■ **Exercise goal**
Update the part of the records that opens with the line containing "This screenshot has height=409, width=700." and runs to the end of the records by replacing "route" with "connection" and leaving everything else unchanged. Leave the pictures out of your answer.

Items from a dataset:
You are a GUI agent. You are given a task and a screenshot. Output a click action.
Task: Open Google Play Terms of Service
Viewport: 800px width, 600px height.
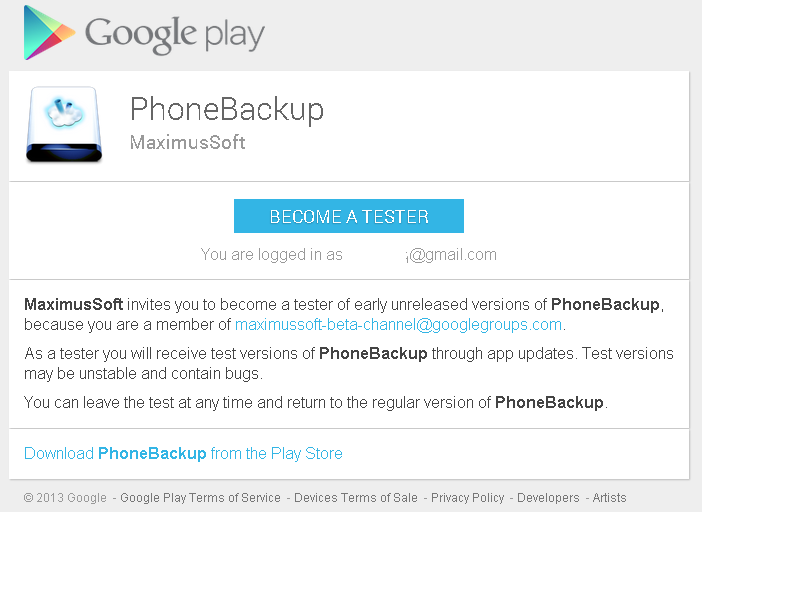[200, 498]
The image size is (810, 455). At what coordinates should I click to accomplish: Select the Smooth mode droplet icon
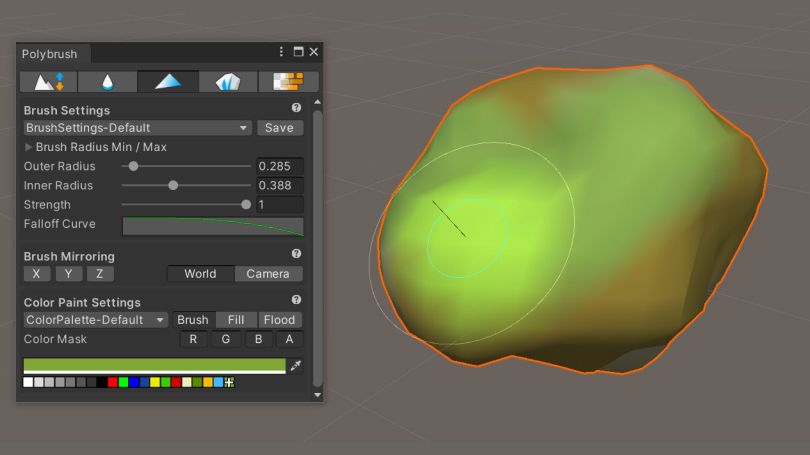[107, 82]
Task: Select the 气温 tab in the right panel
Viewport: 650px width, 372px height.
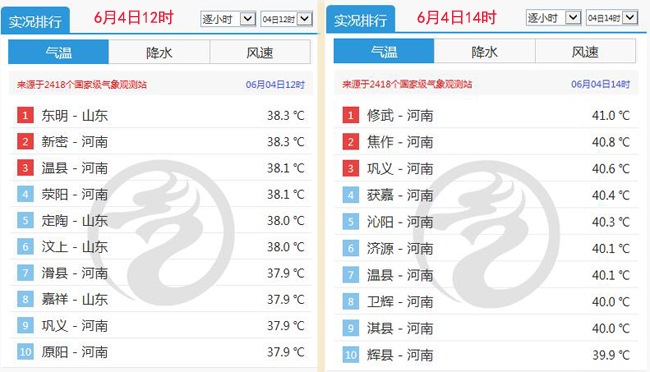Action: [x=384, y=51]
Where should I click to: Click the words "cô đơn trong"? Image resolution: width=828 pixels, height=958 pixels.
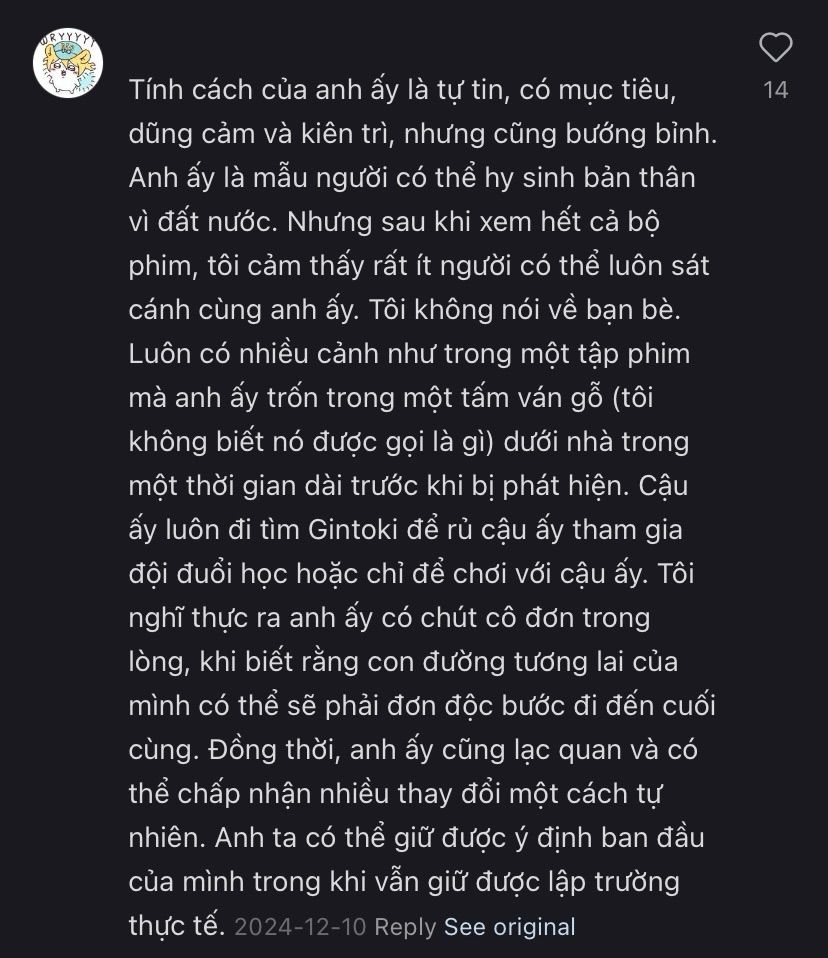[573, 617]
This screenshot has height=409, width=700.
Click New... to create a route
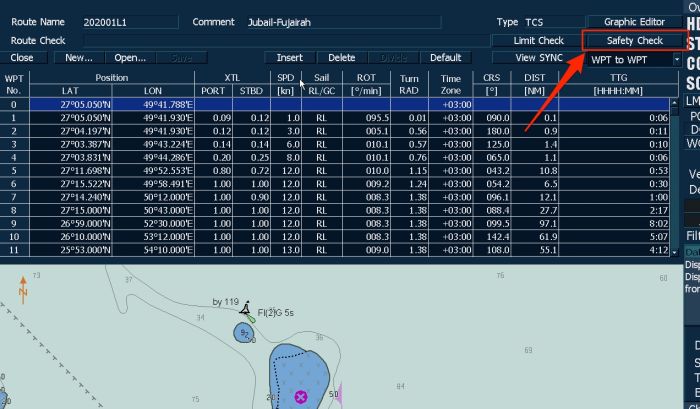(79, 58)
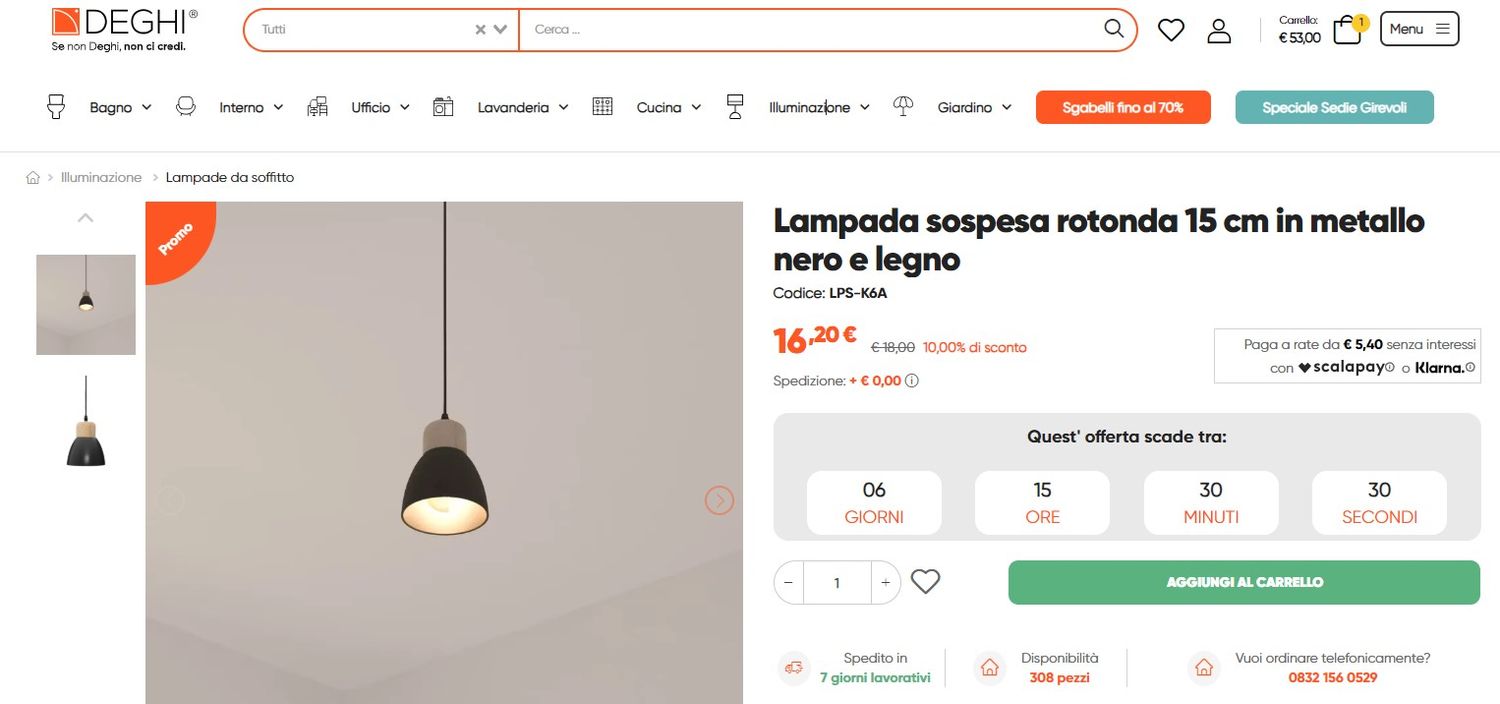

■ **Answer to the problem**
This screenshot has height=409, width=700.
Click New... to create a connection
(79, 58)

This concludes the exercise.